Elisabeth Bronfen war von 1993 bis 2023 Professorin für «English and American Studies» an der Universität Zürich. Sie war unter anderem Fellow in Harvard und Princeton und Gastprofessorin in Berkeley und an der Columbia. Sie lebt in Zürich.
Christoph Wider
Der erschütternde Anblick der Gewalt auf den Strassen von Minneapolis wirft eine grundsätzliche Frage auf: Gibt es im Jahr des 250-jährigen Bestehens der USA den vielbeschworenen common ground noch, der lange als Kern des amerikanischen Projekts gegolten hat? Trägt die tradierte Vorstellung überhaupt noch, wonach Entzweiung jeweils in der Wiederherstellung von nationalem Vertrauen münden kann? Es lohnt sich, an die These des Amerikanisten Sacvan Bercovitch zu erinnern: Selbst vernichtender Dissens diente in den USA immer wieder dazu, jenes System zu bejahen, das in Frage gestellt wurde. Dieses paradoxe Ritual der Zustimmung braucht regelrecht die Kritik, um ein nationales Einverständnis immer wieder neu auszuhandeln.
Das verbindende Narrativ, auf das man sich momentan einigen kann, ist die Polarisierung der amerikanischen Gesellschaft. Auf beiden Seiten herrscht ein Unbehagen am Status quo, ein Misstrauen gegenüber politischen Institutionen. Es gibt zwar eine generelle Haltung gegen Autokratie. Aber Leitsprüche wie «No Kings» haben bislang keine nachhaltige Wirkung gezeigt. Vielmehr befeuert die Besorgnis um die amerikanische Demokratie ein grassierendes Gefühl des Ressentiments, das ein seltsames Zugehörigkeitsgefühl zur Folge hat. Man schenkt nur denjenigen Gehör, die dem eigenen Lager angehören.
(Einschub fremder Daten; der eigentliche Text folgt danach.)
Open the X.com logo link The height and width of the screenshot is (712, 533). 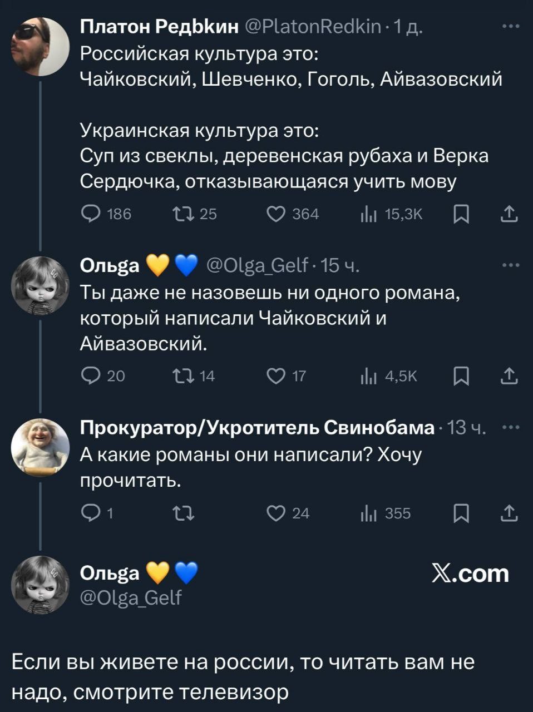(470, 573)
Ein Blick in die Historie zeigt: Neu ist die Spaltung Amerikas nicht. Der Krieg in Vietnam liess Ende der 1960er-Jahre jenen Geist des Widerstandes aufflackern, mit dem ein Jahrhundert früher Henry David Thoreau in seiner Schrift «On Civil Disobedience» gegen die Sklaverei protestiert hatte. Mitglieder der Ohio National Guard feuerten im Jahr 1970 während eines Protests an der Kent State University in 13 Sekunden um die 67 Schüsse ab und hinterliessen vier Tote und neun Verletzte.
Der Unterschied zu damals liegt nicht im Einsatz von Polizeigewalt, sondern in der Reaktion aus dem Weissen Haus. Richard Nixon liess 1970 verkünden: «Dies sollte uns allen erneut vor Augen führen, dass es zu Tragödien kommt, wenn Dissens in Gewalt umschlägt.» Auch er gab zwar anfänglich den Demonstrierenden die Schuld, rief aber zu einer Beruhigung der Bevölkerung auf. Trump hat zwar ebenfalls von einer Tragödie gesprochen, sich aber nie dafür entschuldigt, dass man Renée Good und Alex Pretti anfangs als Terroristen verleumdet hat. Vielmehr lautet die Devise im Weissen Haus: «Control the narrative.» Es geht nicht um Wahrheit, sondern um Deutungshoheit. Die Trump-Regierung hält an der Geschichte fest, die zur eigenen Entlastung dient, auch wenn das visuelle Beweismaterial dem widerspricht. Im Gegensatz zu Nixon gibt Trump offen zu, dass er lügt.
Was also die amerikanische Nation momentan zusammenhält, ist Zwiespalt. Selbst eine Werbung der Marke American Eagle sorgt für eine Kontroverse, weil sie mit dem Gleichklang der Worte «jeans» und «genes» spielt. Vielleicht aber ist die Trennungslinie der beiden Lager nicht immer scharf zu ziehen. Auf beiden Seiten trägt man nicht nur Jeans, sondern auch Waffen und Mobiltelefone. Weil alles unter Verdacht steht, verstehen sich alle als Zeugen, die dokumentieren, was ihnen auf den Strassen der Nation widerfährt.
In den letzten Wochen konnte man auch versöhnlichere Stimmen hören. George Packer hat im «Atlantic» für eine Bewegung grundlegender Anständigkeit plädiert und Hillary Clinton an die Fähigkeit zur moralischen Empathie appelliert. Beiden geht es um ein nationales Narrativ mit Zukunftsvision. We agree to disagree. Auch das war immer eine typisch amerikanische Einstellung: Nicht Regeneration durch Gewalt, sondern eine Erneuerung durch Dissens.